A numerical approach for estimating the probability of earthquake surface rupture

This study is part of the Probabilistic Fault Displacement Hazard Analysis (PFDHA) framework, which assesses the hazard posed by coseismic surface faulting to infrastructure systems (e.g., lifelines, nuclear power plants, and dams) located on or near an earthquake fault trace. The primary objective of this study is to estimate the probability of surface rupture on the principal fault—the main fault responsible for seismic moment release—based on faulting style, seismogenic thickness, fault geometry, and rupture size (i.e., earthquake magnitude). Current methods for estimating the probability of surface rupture on the principal fault are primarily based on empirical models. These models rely on observations of surface rupture occurrences versus non-occurrences, analyzed through logistic regressions using global or regional datasets of historical crustal earthquakes. However, empirical models have several limitations, including potential biases, catalog incompleteness (i.e., missing surface rupture data), and inconsistencies in fault geometry information and seismotectonic settings (e.g., seismogenic thickness). To overcome these limitations, we propose a numerical approach to compute the Conditional Probability of Surface Rupture (CPSR).
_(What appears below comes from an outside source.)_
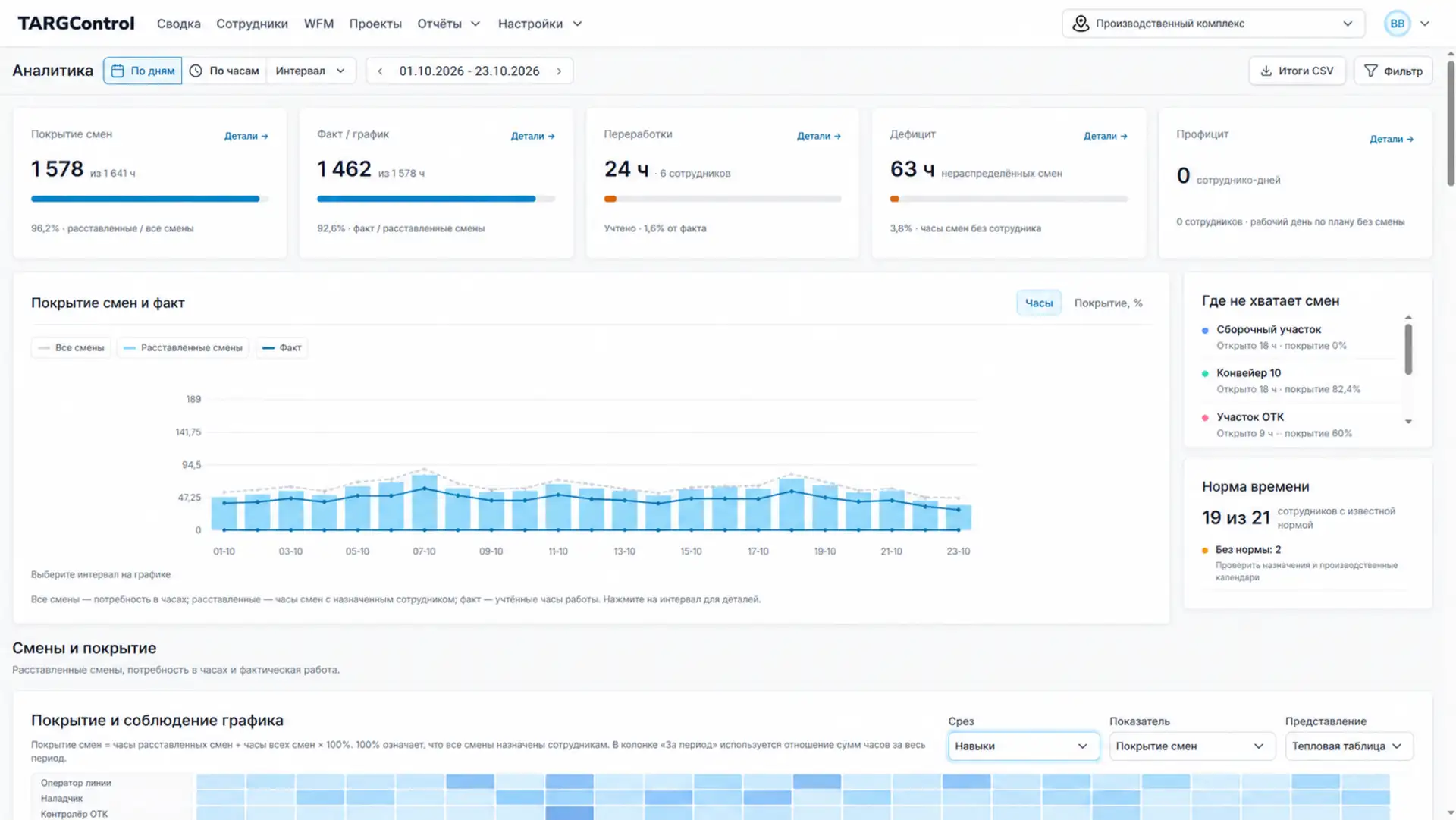The image size is (1456, 820).
Task: Open Детали link in Дефицит card
Action: (x=1105, y=137)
This approach incorporates faulting style (normal, reverse, strike-slip), seismogenic thickness, fault dip, magnitude-dependent scaling relations for rupture shape and size, nucleation position within the rupture, and the statistical distribution of hypocenters within the seismogenic crust. These parameters are derived from statistical analyses of global fault rupture databases and earthquake distributions in various non-subduction seismotectonic settings. Our results indicate that CPSR probabilities are strongly influenced by seismogenic thickness and fault dip angle. Moreover, comparison between numerical results and empirical models suggests that CPSR depends on the specific characteristics of the study area. This model can be integrated into PFDHA as an epistemic alternative to purely empirical approaches. Additionally, the numerical code for CPSR computation has been developed and is openly available on GitHub.